Originally published on May 5, 2000 and brought to you today as a time capsule.
Online consumer spending in Britain, Wales and Scotland will soar from US$2.6 billion in 1999 to over $30 billion by 2005, according to Fletcher Research, the UK arm of Forrester Research (Nasdaq: FORR). The report, “UK Online Retail: From Minority to Mainstream,” indicates that wireless devices and interactive TV will fuel the trend.
Online sales in the United Kingdom will account for 7.5 percent of the UK retail market in 2005, a significant rise over a 0.25 online market share in 1999, according to the report.
The predictions by Fletcher are in step with other industry analysts who predict that the United Kingdom and Germany will be central players in an Internet shopping boom in Europe over the next decade.

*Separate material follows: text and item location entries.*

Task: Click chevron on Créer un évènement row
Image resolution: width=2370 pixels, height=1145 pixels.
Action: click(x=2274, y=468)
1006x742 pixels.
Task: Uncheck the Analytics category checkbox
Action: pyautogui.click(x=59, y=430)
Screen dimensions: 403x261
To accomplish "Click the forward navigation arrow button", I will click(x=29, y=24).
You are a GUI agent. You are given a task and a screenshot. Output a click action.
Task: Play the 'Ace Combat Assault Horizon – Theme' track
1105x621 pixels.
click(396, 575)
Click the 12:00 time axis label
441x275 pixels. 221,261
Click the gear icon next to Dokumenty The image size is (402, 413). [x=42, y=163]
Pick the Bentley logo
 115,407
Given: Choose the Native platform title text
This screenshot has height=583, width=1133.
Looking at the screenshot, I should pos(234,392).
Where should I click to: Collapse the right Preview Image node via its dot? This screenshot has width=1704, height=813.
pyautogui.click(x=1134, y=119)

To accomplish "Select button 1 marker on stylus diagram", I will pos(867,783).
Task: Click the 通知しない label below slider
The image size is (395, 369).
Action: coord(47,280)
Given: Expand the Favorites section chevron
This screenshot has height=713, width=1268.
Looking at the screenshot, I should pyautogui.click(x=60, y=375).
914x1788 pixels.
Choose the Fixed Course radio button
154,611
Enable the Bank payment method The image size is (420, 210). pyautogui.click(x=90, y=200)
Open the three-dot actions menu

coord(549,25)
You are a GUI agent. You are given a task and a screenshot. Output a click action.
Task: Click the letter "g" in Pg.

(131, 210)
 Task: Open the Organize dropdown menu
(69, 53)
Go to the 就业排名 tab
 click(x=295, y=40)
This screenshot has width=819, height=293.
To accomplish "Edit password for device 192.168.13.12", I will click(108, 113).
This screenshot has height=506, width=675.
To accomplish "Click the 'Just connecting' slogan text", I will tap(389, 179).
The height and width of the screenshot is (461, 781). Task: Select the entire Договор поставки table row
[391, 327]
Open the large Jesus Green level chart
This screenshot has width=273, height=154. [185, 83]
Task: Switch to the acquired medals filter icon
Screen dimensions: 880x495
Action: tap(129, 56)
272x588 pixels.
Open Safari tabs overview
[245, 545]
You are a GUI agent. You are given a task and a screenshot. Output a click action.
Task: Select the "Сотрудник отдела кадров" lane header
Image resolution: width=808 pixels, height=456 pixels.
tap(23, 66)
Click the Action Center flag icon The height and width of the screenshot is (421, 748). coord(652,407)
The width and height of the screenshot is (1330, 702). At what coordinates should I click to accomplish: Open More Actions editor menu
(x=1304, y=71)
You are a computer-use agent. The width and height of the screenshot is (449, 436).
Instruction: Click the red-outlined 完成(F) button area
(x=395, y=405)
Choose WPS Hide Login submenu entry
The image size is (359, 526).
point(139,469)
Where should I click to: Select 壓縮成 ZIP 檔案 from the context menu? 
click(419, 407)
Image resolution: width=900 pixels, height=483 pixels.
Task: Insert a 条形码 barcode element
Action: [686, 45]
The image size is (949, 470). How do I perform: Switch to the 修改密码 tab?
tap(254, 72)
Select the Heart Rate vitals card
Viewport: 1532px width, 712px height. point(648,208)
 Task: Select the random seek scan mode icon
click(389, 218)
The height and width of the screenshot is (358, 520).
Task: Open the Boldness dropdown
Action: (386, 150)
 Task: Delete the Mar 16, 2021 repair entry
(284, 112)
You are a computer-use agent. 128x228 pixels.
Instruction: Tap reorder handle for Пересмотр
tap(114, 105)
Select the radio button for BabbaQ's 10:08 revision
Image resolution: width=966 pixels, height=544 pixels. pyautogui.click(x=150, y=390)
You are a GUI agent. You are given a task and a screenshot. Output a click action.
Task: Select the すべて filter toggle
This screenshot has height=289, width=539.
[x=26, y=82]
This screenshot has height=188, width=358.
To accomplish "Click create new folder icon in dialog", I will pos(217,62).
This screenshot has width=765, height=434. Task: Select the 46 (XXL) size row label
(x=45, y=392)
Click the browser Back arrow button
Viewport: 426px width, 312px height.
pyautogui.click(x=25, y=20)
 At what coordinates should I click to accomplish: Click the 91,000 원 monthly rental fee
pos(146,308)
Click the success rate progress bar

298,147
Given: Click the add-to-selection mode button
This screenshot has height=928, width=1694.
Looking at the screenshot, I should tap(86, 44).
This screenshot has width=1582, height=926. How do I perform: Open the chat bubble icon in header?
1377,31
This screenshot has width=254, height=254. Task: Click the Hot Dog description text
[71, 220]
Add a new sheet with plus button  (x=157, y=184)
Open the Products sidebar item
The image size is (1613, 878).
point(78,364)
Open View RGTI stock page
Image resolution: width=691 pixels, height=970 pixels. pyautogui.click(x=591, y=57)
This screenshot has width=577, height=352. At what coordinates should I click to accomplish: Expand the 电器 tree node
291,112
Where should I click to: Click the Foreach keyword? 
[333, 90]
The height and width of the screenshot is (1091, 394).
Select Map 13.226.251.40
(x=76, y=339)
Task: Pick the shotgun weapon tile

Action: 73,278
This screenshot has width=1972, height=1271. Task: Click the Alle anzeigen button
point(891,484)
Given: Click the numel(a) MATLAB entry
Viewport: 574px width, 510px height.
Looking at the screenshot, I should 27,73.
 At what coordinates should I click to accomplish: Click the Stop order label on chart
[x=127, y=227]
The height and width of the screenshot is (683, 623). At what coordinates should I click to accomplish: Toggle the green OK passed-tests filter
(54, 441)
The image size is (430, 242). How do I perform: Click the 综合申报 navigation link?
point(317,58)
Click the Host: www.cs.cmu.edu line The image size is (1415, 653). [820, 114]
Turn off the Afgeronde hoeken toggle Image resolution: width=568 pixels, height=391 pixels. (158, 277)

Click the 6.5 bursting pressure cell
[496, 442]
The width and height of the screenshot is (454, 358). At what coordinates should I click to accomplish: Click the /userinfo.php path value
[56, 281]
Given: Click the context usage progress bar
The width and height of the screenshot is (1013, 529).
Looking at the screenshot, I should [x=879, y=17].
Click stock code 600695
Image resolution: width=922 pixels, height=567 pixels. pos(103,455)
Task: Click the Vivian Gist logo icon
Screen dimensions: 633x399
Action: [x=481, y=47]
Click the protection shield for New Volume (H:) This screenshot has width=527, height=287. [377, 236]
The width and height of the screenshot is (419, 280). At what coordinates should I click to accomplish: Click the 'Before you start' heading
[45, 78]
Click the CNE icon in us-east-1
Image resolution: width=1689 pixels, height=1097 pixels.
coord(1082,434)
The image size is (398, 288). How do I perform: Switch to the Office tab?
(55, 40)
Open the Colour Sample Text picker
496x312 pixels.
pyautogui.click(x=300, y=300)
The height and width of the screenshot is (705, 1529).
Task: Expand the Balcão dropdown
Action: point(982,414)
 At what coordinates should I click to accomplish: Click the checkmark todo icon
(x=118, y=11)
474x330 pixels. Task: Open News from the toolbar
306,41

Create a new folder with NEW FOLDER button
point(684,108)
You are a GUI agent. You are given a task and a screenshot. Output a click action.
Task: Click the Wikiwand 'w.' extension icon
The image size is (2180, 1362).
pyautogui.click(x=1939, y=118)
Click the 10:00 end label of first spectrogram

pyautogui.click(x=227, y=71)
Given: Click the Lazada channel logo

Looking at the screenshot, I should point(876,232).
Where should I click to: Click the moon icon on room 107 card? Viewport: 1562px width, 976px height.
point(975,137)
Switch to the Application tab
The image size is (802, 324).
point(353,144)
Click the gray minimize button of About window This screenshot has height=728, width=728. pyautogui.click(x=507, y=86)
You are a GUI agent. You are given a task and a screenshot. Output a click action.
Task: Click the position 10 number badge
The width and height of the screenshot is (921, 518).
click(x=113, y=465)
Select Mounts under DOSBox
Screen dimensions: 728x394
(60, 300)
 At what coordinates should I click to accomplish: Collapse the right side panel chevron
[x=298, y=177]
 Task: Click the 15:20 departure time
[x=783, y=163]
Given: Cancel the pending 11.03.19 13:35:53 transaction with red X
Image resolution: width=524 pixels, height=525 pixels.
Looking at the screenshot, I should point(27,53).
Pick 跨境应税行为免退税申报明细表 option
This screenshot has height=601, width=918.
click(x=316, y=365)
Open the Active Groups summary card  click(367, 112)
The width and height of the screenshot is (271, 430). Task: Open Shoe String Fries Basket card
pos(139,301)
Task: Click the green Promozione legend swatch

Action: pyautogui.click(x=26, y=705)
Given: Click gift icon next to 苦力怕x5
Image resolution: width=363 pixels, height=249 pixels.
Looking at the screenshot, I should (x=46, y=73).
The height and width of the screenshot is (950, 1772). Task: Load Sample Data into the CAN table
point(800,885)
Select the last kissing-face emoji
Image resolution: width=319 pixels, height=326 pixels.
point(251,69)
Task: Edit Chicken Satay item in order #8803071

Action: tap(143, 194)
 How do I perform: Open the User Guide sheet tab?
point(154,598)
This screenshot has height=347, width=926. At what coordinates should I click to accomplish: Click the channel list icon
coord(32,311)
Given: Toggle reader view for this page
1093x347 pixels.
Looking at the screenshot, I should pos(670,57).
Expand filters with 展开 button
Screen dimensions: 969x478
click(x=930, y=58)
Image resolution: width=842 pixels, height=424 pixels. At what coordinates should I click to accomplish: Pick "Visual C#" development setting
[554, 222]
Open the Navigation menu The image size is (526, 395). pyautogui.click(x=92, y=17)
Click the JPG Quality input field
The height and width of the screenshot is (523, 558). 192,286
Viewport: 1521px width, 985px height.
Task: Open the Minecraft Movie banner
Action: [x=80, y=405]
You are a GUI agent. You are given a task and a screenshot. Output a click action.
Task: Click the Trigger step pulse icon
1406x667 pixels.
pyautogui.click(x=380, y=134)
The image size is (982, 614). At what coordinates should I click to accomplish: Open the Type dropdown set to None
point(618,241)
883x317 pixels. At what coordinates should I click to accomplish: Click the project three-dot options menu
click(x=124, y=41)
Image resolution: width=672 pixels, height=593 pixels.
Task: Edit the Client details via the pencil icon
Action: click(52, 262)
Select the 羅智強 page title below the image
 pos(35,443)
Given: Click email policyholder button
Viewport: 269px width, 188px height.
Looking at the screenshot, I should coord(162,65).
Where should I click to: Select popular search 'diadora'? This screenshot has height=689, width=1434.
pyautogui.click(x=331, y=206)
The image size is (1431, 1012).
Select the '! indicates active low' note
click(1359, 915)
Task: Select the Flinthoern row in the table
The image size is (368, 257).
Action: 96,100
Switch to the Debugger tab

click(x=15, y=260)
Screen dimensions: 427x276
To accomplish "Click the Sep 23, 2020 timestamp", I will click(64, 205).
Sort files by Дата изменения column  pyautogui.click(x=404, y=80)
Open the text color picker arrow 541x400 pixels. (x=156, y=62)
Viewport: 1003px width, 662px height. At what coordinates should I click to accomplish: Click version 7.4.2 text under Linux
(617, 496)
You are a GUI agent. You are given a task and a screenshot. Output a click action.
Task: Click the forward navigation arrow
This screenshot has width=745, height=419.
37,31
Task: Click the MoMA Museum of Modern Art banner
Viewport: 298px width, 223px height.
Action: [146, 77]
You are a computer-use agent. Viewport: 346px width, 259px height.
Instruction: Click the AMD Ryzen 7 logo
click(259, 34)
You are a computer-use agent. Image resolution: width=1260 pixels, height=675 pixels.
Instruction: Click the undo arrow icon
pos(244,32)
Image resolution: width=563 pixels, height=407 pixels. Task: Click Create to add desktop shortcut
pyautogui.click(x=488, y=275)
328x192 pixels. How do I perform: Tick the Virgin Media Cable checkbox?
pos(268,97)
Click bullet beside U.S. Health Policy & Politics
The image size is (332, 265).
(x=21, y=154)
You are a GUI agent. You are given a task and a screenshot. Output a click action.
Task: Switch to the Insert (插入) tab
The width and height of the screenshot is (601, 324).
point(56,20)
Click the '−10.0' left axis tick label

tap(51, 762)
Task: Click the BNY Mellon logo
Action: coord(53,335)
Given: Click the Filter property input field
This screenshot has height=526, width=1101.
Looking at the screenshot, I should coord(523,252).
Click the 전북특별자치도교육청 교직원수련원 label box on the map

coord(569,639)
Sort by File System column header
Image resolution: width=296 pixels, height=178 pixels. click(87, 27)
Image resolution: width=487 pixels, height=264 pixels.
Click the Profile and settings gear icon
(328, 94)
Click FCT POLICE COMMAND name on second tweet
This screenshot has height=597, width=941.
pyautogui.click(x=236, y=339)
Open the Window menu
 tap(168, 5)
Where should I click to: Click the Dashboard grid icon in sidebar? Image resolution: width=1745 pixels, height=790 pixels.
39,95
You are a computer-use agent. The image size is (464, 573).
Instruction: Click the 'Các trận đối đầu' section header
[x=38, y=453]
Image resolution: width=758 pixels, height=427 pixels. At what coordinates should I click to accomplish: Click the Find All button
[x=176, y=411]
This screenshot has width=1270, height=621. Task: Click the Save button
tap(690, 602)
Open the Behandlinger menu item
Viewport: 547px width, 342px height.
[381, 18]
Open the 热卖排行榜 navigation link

The report predicts that online spending in leisure travel and computers will lead the surge. UK consumers will spend $748 million online for leisure travel products and some $625 million on computer-related products this year, the report predicts.
Early e-commerce stalwarts like booksellers — particularly Amazon.com, the largest e-commerce store in Europe as well as the United States — will also continue to do well, the report says.
Fletcher also singled out the online grocery market as one to watch, as UK brick-and-mortar giants like Tesco jump onto the Web.
Banking On Wireless
While lagging behind the United States in a number of key areas, the European Internet has the built-in advantage of a sophisticated wireless device market, and it will utilize that strength in the future, Fletcher predicted.
Unlike the United States, where the use of wireless devices is limited to concentrated pockets and demographics, handheld wireless use in countries across Europe is widespread. Its use is increasing in the United Kingdom as well, and new innovations are expected to bring Internet access to a wider demographic.
Fletcher also said that UK online retailers will beef up their customer relationship management (CRM) services in the future and move beyond rudimentary levels to focused personalization and search capabilities.
Still, there are fixed barriers to online retail in Europe, and the United Kingdom in particular, that need to be addressed, Fletcher says. The European Union estimates that only 12 percent of European households are wired to the Internet, compared to approximately 50 percent in the United States.
Local rules governing Internet access present prohibitive barriers to e-commerce across the unified European Union. Officials say that the Union will need to develop a standard for language translation throughout the continent in order to fully capitalize on the Internet’s potential.